### [Work request]
Below are lines of data, and only some are wanted. Please repeat exactly those from the line that has "This screenshot has height=537, width=640." through the line that has "The width and height of the screenshot is (520, 386).".

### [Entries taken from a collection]
============================================================

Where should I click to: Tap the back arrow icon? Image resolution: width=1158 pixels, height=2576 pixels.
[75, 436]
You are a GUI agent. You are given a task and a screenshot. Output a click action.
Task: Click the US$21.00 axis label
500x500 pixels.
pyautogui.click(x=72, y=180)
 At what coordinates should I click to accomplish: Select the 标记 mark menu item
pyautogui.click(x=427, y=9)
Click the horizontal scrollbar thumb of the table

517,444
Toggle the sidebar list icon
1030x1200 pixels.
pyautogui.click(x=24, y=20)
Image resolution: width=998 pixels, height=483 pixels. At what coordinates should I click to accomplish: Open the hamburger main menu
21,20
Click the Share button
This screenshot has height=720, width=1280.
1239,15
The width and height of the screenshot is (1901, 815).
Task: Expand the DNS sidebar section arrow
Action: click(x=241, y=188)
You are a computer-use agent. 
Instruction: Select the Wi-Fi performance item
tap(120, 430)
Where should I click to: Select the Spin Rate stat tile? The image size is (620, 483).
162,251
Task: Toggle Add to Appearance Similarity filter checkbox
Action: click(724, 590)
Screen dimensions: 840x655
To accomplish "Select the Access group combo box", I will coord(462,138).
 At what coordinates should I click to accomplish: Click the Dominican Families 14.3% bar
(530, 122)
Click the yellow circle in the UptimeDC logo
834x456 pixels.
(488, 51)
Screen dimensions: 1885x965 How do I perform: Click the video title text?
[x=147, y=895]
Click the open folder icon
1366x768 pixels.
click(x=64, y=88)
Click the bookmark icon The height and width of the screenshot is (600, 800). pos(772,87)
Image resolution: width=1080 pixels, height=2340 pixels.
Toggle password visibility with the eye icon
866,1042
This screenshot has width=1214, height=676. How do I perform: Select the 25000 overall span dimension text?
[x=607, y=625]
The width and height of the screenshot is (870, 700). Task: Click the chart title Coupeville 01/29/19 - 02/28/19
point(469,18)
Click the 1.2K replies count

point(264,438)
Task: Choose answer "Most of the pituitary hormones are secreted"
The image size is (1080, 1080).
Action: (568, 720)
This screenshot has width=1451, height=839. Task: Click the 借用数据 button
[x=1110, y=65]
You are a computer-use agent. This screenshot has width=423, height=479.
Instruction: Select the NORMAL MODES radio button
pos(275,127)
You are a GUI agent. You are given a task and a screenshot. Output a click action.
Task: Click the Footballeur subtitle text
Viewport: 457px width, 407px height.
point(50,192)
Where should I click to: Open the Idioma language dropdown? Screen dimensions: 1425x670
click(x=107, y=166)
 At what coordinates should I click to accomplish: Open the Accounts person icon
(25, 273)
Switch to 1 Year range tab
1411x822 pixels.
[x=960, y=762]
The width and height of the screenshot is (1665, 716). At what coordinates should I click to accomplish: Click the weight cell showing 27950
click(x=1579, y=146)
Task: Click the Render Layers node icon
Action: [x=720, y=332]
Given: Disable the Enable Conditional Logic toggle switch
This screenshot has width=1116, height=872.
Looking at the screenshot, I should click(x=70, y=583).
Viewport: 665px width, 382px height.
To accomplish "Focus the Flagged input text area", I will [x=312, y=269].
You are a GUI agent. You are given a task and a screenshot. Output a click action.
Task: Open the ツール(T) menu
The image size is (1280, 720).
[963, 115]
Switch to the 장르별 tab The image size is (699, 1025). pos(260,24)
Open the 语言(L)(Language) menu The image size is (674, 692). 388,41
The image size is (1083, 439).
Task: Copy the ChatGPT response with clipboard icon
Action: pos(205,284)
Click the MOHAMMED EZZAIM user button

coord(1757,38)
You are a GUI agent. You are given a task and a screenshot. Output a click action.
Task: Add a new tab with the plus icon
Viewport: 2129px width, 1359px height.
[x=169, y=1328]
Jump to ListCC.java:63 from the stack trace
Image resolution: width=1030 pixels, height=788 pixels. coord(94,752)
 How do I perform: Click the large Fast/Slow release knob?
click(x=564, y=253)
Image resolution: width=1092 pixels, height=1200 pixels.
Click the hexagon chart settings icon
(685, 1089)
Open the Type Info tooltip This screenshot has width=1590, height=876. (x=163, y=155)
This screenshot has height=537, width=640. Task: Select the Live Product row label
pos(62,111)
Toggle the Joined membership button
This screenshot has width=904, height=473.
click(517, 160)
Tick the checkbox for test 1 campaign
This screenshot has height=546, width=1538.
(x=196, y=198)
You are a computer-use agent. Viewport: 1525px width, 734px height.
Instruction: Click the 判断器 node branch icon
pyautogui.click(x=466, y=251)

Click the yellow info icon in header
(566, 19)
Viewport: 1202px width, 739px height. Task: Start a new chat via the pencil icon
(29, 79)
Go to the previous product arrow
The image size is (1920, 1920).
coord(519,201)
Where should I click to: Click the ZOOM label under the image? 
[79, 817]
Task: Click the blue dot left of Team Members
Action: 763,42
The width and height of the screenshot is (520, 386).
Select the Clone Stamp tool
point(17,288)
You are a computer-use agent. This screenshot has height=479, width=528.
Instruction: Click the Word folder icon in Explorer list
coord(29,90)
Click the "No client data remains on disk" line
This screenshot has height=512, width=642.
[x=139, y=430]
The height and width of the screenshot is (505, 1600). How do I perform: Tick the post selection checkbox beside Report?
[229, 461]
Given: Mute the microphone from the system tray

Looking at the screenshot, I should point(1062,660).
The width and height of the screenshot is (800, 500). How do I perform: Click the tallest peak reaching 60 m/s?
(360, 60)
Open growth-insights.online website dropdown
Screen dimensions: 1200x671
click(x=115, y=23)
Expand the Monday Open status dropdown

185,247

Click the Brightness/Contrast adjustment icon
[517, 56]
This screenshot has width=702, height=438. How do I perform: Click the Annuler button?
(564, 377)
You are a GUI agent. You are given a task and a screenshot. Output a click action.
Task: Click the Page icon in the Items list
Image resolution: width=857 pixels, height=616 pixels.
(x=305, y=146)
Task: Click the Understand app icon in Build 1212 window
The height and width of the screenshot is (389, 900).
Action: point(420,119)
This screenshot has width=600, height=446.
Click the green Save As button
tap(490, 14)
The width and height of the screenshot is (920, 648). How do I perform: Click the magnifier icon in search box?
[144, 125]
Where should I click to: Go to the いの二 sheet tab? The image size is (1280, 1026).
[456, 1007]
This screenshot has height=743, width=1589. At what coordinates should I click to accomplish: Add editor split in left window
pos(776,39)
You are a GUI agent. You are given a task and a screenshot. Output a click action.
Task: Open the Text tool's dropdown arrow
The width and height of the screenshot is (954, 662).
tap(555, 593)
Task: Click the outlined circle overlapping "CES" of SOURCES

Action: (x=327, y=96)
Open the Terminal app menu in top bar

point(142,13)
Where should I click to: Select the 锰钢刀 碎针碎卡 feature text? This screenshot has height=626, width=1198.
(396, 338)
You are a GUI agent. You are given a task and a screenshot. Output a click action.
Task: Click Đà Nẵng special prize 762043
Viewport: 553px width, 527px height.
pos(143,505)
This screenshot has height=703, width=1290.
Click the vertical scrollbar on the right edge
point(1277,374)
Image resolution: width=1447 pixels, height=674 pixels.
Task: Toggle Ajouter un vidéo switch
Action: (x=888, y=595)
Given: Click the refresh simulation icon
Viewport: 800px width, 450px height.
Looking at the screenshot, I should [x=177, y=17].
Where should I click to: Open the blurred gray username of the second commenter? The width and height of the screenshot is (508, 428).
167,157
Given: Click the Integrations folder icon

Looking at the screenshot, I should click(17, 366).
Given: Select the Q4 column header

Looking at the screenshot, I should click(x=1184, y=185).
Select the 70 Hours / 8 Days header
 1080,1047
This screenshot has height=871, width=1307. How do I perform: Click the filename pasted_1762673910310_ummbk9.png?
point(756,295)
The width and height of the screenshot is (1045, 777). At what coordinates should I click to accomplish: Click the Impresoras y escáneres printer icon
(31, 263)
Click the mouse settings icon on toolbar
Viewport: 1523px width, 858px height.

============================================================

### [Exercise solution]
This screenshot has height=537, width=640. Task: Select the Live Product row label
pos(62,111)
Toggle the Joined membership button
This screenshot has width=904, height=473.
click(517, 160)
Tick the checkbox for test 1 campaign
This screenshot has height=546, width=1538.
(x=196, y=198)
You are a computer-use agent. Viewport: 1525px width, 734px height.
Instruction: Click the 判断器 node branch icon
pyautogui.click(x=466, y=251)

Click the yellow info icon in header
(566, 19)
Viewport: 1202px width, 739px height. Task: Start a new chat via the pencil icon
(29, 79)
Go to the previous product arrow
The image size is (1920, 1920).
coord(519,201)
Where should I click to: Click the ZOOM label under the image? 
[79, 817]
Task: Click the blue dot left of Team Members
Action: 763,42
The width and height of the screenshot is (520, 386).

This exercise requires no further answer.